- [Tarea 1]: Reescribe los registros desde su primera línea hasta la línea con "tap(263, 340)", incluida, sustituyendo "box" por "rectángulo" sin cambiar nada más.

- [Texto extraído]:
--- --- ---

En tanto lectores nos priva la hipotética dicha de
encontrarnos un día a nuestro escritor favorito, antaño se diría en una
situación extrema, tan extrema como resulta sufrir un desprendimiento de retina
–ambas retinas– mientras el pobre se
dirige, ciego ya, hacia el borde de un acantilado [en la abrupta costa
inglesa], y tú, lector suyo entregado, te lanzas a por el, como hacían los
pilotos japoneses contra los portaaviones norteamericanos -¡Qué kamikazes!–,
para cogerlo justo cuando ya se despeñaba, poniéndolo a salvo. Hoy, seguramente
la cuestión sea un cuestión menor en la cual el lector fans se conforma con
hacerse una autofoto con su escritor y
la cosa no vaya a más.
A los escritores nos suelen entusiasmar tipos como
estos. Soñamos con ellos. Calculamos sin parar el número de fieles con los que
contamos, y las veces que nos reunimos entre nosotros, nos los echamos en cara
los unos a los otros, igual que los generales envían al contingente de su tropa
a la batalla, confiando en que gozar de una mayoría de adeptos incida
favorablemente en nuestra victoria sobre los otros.

--- --- ---

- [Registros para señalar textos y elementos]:
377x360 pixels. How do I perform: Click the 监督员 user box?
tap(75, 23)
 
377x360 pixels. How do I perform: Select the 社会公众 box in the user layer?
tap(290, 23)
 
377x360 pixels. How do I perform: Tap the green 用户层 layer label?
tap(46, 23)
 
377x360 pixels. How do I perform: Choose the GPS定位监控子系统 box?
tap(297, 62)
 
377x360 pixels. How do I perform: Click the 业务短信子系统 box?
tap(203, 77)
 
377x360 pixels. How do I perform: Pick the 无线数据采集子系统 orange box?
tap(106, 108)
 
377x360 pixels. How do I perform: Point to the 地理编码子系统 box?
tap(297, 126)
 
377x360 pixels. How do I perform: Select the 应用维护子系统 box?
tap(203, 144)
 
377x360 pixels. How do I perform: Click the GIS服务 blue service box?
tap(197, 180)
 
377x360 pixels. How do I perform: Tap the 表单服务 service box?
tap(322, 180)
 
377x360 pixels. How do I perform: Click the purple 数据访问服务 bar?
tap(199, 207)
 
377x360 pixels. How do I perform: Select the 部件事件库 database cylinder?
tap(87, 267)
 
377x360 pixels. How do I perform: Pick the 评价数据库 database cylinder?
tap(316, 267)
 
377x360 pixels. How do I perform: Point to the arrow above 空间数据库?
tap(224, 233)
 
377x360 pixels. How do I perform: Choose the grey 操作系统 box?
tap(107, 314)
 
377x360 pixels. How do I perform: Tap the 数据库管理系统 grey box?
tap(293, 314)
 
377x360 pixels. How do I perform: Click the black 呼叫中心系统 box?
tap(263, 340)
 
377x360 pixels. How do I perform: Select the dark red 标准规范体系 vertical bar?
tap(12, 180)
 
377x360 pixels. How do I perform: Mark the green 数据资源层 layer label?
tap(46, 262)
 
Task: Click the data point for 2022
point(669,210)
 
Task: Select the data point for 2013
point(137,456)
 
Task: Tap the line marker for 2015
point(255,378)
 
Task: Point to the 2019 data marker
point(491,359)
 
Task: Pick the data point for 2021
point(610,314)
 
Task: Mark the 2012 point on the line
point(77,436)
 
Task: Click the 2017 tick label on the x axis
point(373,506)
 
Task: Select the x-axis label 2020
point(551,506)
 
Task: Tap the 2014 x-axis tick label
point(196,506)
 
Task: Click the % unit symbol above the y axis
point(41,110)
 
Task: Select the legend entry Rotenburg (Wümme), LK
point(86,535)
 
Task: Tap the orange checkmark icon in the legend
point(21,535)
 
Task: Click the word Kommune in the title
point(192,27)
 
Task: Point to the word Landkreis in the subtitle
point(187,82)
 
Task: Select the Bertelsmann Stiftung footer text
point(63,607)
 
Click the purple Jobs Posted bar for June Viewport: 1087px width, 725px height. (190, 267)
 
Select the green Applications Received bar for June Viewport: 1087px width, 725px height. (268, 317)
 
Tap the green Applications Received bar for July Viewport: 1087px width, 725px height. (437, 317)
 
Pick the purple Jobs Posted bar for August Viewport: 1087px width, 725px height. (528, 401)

--- --- ---

- [Tarea 2]: Copia del texto extraído el fragmento que va desde "En tanto lectores" hasta "vaya a más.", ambos incluidos.

- [Solución 1]:
377x360 pixels. How do I perform: Click the 监督员 user rectángulo?
tap(75, 23)
 
377x360 pixels. How do I perform: Select the 社会公众 rectángulo in the user layer?
tap(290, 23)
 
377x360 pixels. How do I perform: Tap the green 用户层 layer label?
tap(46, 23)
 
377x360 pixels. How do I perform: Choose the GPS定位监控子系统 rectángulo?
tap(297, 62)
 
377x360 pixels. How do I perform: Click the 业务短信子系统 rectángulo?
tap(203, 77)
 
377x360 pixels. How do I perform: Pick the 无线数据采集子系统 orange rectángulo?
tap(106, 108)
 
377x360 pixels. How do I perform: Point to the 地理编码子系统 rectángulo?
tap(297, 126)
 
377x360 pixels. How do I perform: Select the 应用维护子系统 rectángulo?
tap(203, 144)
 
377x360 pixels. How do I perform: Click the GIS服务 blue service rectángulo?
tap(197, 180)
 
377x360 pixels. How do I perform: Tap the 表单服务 service rectángulo?
tap(322, 180)
 
377x360 pixels. How do I perform: Click the purple 数据访问服务 bar?
tap(199, 207)
 
377x360 pixels. How do I perform: Select the 部件事件库 database cylinder?
tap(87, 267)
 
377x360 pixels. How do I perform: Pick the 评价数据库 database cylinder?
tap(316, 267)
 
377x360 pixels. How do I perform: Point to the arrow above 空间数据库?
tap(224, 233)
 
377x360 pixels. How do I perform: Choose the grey 操作系统 rectángulo?
tap(107, 314)
 
377x360 pixels. How do I perform: Tap the 数据库管理系统 grey rectángulo?
tap(293, 314)
 
377x360 pixels. How do I perform: Click the black 呼叫中心系统 rectángulo?
tap(263, 340)

- [Solución 2]:
En tanto lectores nos priva la hipotética dicha de
encontrarnos un día a nuestro escritor favorito, antaño se diría en una
situación extrema, tan extrema como resulta sufrir un desprendimiento de retina
–ambas retinas– mientras el pobre se
dirige, ciego ya, hacia el borde de un acantilado [en la abrupta costa
inglesa], y tú, lector suyo entregado, te lanzas a por el, como hacían los
pilotos japoneses contra los portaaviones norteamericanos -¡Qué kamikazes!–,
para cogerlo justo cuando ya se despeñaba, poniéndolo a salvo. Hoy, seguramente
la cuestión sea un cuestión menor en la cual el lector fans se conforma con
hacerse una autofoto con su escritor y
la cosa no vaya a más.